Exercise: Print each line once more, unchanged, from the line holding "The width and" to the end of the listing below.

Data for this task:
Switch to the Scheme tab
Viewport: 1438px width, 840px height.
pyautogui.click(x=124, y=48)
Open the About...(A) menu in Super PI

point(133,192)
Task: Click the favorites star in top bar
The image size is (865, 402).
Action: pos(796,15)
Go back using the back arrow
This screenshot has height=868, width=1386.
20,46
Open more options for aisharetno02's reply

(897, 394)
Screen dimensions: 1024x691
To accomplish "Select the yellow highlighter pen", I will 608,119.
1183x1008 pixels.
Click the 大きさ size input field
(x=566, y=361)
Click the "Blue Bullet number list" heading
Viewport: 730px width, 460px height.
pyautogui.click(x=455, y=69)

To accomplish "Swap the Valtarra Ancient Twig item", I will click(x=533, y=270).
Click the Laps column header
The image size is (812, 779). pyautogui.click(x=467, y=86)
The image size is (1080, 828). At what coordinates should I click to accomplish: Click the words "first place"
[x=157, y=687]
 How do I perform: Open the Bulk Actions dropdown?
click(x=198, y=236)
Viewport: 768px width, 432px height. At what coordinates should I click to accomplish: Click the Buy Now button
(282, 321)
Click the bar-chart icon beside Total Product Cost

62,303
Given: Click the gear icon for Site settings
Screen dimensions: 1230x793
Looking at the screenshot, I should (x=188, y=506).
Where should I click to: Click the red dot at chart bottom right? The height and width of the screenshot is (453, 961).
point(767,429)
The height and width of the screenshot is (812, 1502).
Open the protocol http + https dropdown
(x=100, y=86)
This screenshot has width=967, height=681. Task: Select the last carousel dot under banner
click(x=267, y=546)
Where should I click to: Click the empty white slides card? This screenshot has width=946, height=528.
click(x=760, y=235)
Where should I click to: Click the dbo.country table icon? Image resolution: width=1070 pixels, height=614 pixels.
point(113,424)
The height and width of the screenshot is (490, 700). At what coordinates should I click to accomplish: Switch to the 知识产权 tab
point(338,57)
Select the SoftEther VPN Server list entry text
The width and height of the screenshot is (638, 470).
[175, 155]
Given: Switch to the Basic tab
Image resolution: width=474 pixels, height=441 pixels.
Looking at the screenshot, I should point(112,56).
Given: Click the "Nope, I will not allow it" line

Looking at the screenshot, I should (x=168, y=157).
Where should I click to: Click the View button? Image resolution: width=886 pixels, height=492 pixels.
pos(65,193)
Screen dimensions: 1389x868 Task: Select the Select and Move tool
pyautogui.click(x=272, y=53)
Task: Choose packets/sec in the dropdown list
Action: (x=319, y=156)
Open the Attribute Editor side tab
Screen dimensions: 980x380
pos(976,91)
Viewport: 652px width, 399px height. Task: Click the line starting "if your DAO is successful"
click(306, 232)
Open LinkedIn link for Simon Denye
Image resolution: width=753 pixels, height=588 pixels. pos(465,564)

Expected answer:
The width and height of the screenshot is (638, 470).
[175, 155]
Given: Switch to the Basic tab
Image resolution: width=474 pixels, height=441 pixels.
Looking at the screenshot, I should point(112,56).
Given: Click the "Nope, I will not allow it" line

Looking at the screenshot, I should (x=168, y=157).
Where should I click to: Click the View button? Image resolution: width=886 pixels, height=492 pixels.
pos(65,193)
Screen dimensions: 1389x868 Task: Select the Select and Move tool
pyautogui.click(x=272, y=53)
Task: Choose packets/sec in the dropdown list
Action: (x=319, y=156)
Open the Attribute Editor side tab
Screen dimensions: 980x380
pos(976,91)
Viewport: 652px width, 399px height. Task: Click the line starting "if your DAO is successful"
click(306, 232)
Open LinkedIn link for Simon Denye
Image resolution: width=753 pixels, height=588 pixels. pos(465,564)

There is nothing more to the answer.